ABOUT THIS TASK: Could you extend the forum post about the TFTP server and the client-side firewall, continuing right after its last sentence?
### TEXT SHOWN ###
LinuxQuestions.org - tftp-server with client firewall

We use tftp to provision our IP Phones.

I have set up tftp-server on my RHEL5 box and all is fine.
However, I have one client who is having trouble. His phone is not able to pick up the configuration file. Every time he tries, I see this line five times in the log file:

Code:

Sep 22 16:03:34 servername in.tftpd[11565]: RRQ from his.ip.add.ress filename file.cfg

I had him try to download the file using a tftp client on his PC and he got a "time out" error with the same results in the log. I am assuming there is a firewall issue on his side that is causing this. This link seems to indicate that this can be the case with the WinAgents tftp server (I am not using WinAgents, I am just bringing this as an example - I am using the default tftp-server application that installed when I ran "yum install tftp-server"):

Quote:

The situation becomes more complicated if it is necessary to provide the clients’ access from the protected network to the external TFTP server. Requesting the file, the client sends TFTP RRQ packet from a random UDP port to UDP 69 port of the TFTP server. As far as the packet is being sent from more protected network to the less protected one, firewall sends it to TFTP server. Transmitting the file, firewall adds to the table of translation a record that corresponds to the connection on UDP protocol between the chosen client’s port and port 69 of TFTP server. According to RFC 1350, the server sends to the client (from a random port) DATA TFTP packet. However, firewall rejects this packet because it cannot find the existing connection between the chosen server port and the client’s port in the table of translation.
### SOURCE MATERIAL ###
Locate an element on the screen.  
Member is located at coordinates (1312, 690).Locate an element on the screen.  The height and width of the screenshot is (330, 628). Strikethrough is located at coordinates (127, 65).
###
ANSWER TO THE EXERCISE:
Devices, like Cisco PIX, can review the passing TFTP traffic and dynamically add to the table of translation records, allowing TFTP answers to pass from the external network to the enterprise network. To enable this mode in Cisco PIX firewall there is a command fixup protocol tftp.

Another way to solve the problem is to make TFTP server use port 69 not only to receive requests, but also to send the answers to the clients. In this case firewall will correctly transmit the answers to the client according to the record from the table of translation. You can enable this mode in WinAgents TFTP Server by option ‘Enable firewall support’ in the program settings window.

Is there such a workaround for the Linux tftp-server application?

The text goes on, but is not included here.